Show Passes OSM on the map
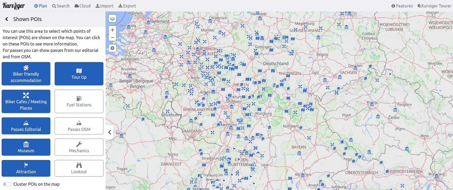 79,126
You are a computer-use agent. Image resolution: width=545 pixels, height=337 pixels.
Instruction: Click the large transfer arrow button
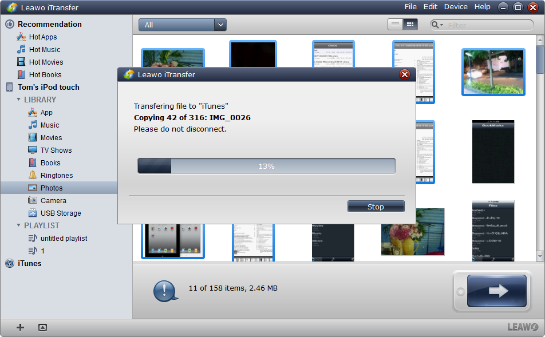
-=-=-
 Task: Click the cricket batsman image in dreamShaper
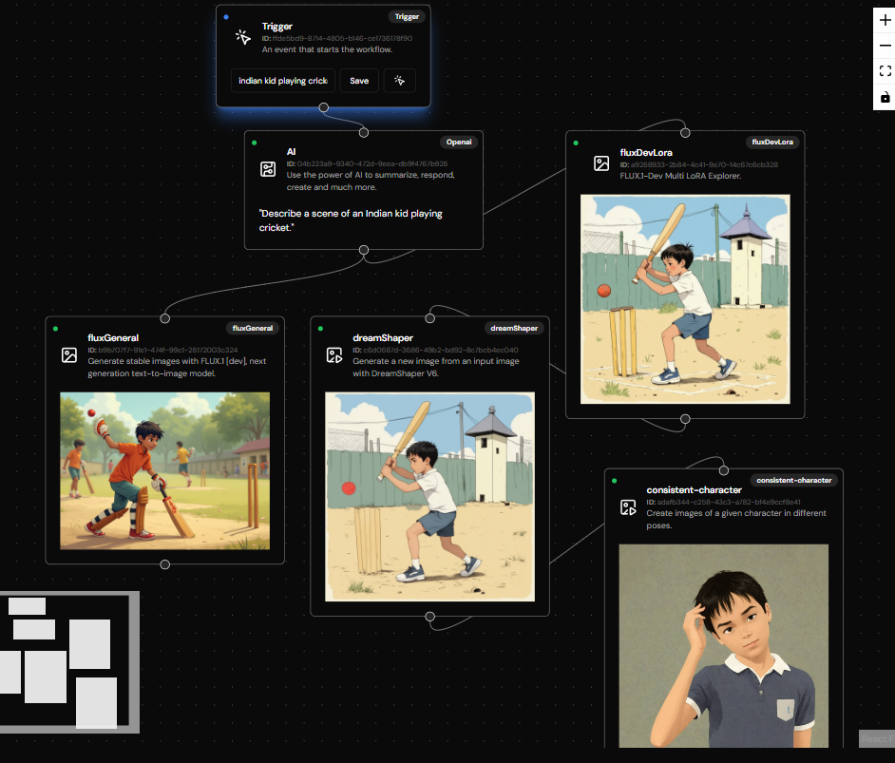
-=-=-
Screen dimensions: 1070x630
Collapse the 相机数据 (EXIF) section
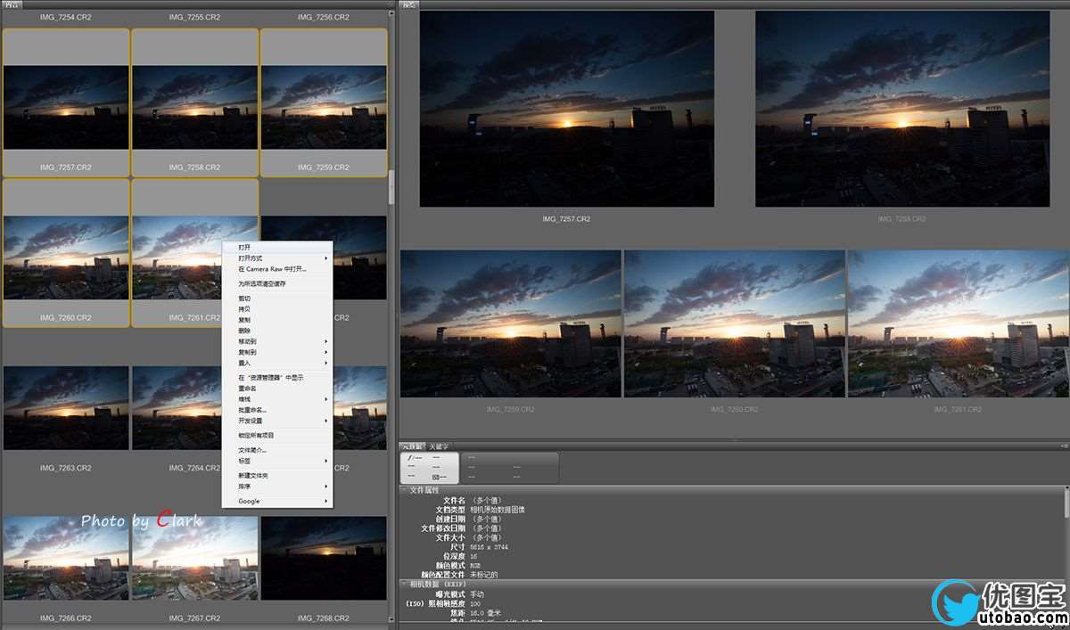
-=-=-
**Work instructions**
The required output is every line above from the one with "You are a computer-use" down to the one with "Instruction: Click the", restated word for word, ends included.

**Answer area**
You are a computer-use agent. Image resolution: width=545 pixels, height=337 pixels.
Instruction: Click the large transfer arrow button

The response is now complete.